Vivre avec la peur constante de faire dans ses culottes

Je publie rarement des billets d’humeur sur Ma banlieue mais je me devais de vous partager l’événement qui m’est arrivé la semaine dernière lors d’un voyage de presse

à Québec. Ma famille et moi avons été invités dans la Capitale-Nationale dans le but de découvrir les Fêtes de la Nouvelle-France via le blogue TPLMoms pour lequel j’écris sporadiquement depuis les 4 dernières années. Bref, j’ai vendu l’idée d’une escapade familiale à mon chum en omettant de lui mentionner que nous devions être déguisés.

Une fois sur place, nous avons été traités comme de la royauté: dodo à l’hôtel Delta, défilé des géants en mode VIP et dîner au Ciel, restaurant qui tourne au top du Concorde. Comme je vis avec la maladie de Crohn depuis que j’ai 19 ans (j’en ai maintenant 32), je prends toujours 1001 précautions quand je ne suis pas à la maison et surtout si je suis en déplacement. Je traîne habituellement l’artillerie lourde dont des Pepto Bismol, des Immodiums, des sacs en plastique et des couches pour adultes. Malheureusement, j’ai fait confiance à mon corps lors de mon passage en Nouvelle-France et j’ai été trahie par ce dernier.

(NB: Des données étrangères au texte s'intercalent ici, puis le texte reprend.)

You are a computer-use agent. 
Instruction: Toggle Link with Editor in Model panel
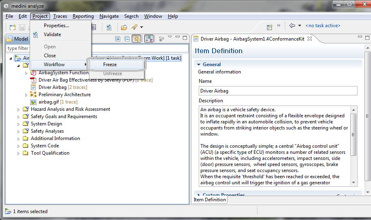pos(137,39)
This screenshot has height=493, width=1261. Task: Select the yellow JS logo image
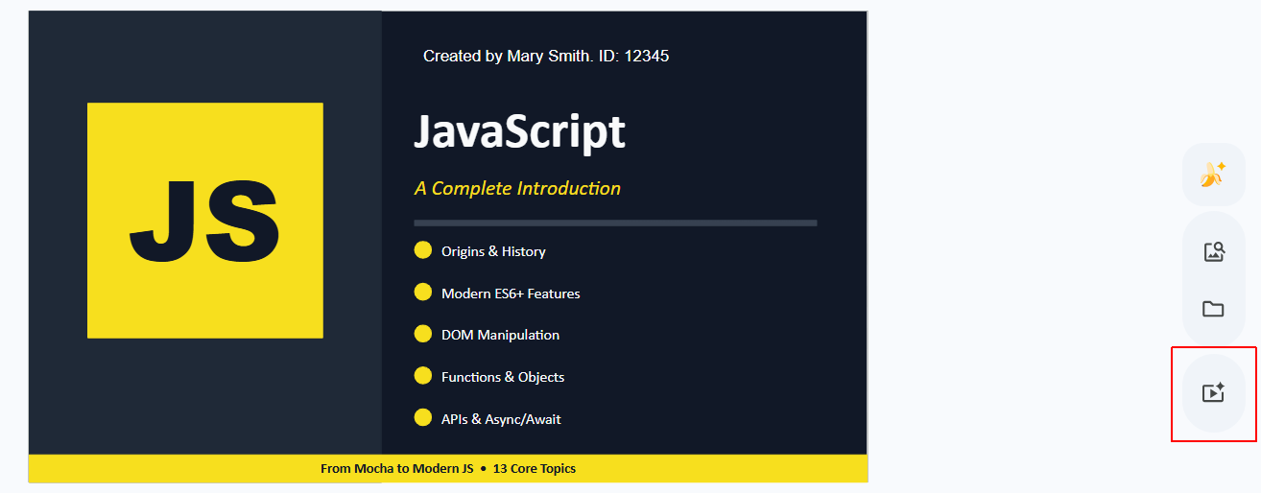[x=204, y=221]
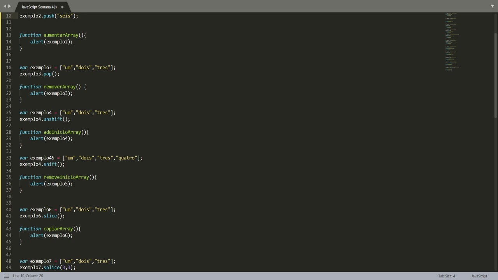Open the tab list dropdown arrow
This screenshot has width=498, height=280.
492,6
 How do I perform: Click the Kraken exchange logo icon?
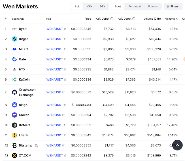click(14, 115)
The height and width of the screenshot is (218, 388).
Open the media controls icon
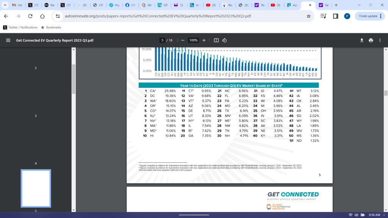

Quelques minutes après avoir terminé mon assiette au Ciel, les premiers petits gargouillements se sont fait sentir. J’ai pris une gorgée d’eau en espérant que ça passe. Ce n’est qu’une fois à bord de la navette qui nous amenait vers le plus vieux bâtiment militaire de Québec que des coups d’épée se sont mis à me transpercer l’abdomen. Une douleur vive suivie d’une crise d’angoisse comme si ce n’est pas assez. Il fallait trouver une toilette et rapidement faute de quoi je faisais dans ma magnifique robe de bourgeoise. La « chance » me souriait car notre navette était arrêtée à la lumière rouge située juste en face de notre hôtel. À peine avait-elle eu le temps de ralentir que j’étais déjà en train de gravir les escaliers en direction des toilettes. Heureusement que ma nouvelle amie Ève Martel connaissait bien les lieux et a pris le temps de me dire où elles étaient alors que je descendais en panique du Sprinter.

Je me suis rendue de justesse aux chiottes et y suis restée un bon moment mettant le reste du groupe en retard sur l’horaire. Le reste de ma journée était fichue. J’ai traîné mon corps affaibli à travers la ville jusqu’à mon arrivée dans le train à la fin de la journée où je me suis enfin donnée le droit de manger et surtout où tout le stress est tombé.

C’est un stress constant, une maladie sournoise qui refait surface surtout quand on daigne l’oublier. Je remercie les personnes qui étaient avec moi d’avoir été aussi empathiques et bienveillantes car ce n’est pas toujours le cas. Vivre avec la maladie de Crohn, la colite ulcéreuse ou le colon irritable, c’est vivre avec la peur constante de faire dans ses culottes et Dieu sait que ça m’est arrivé plus souvent qu’autrement.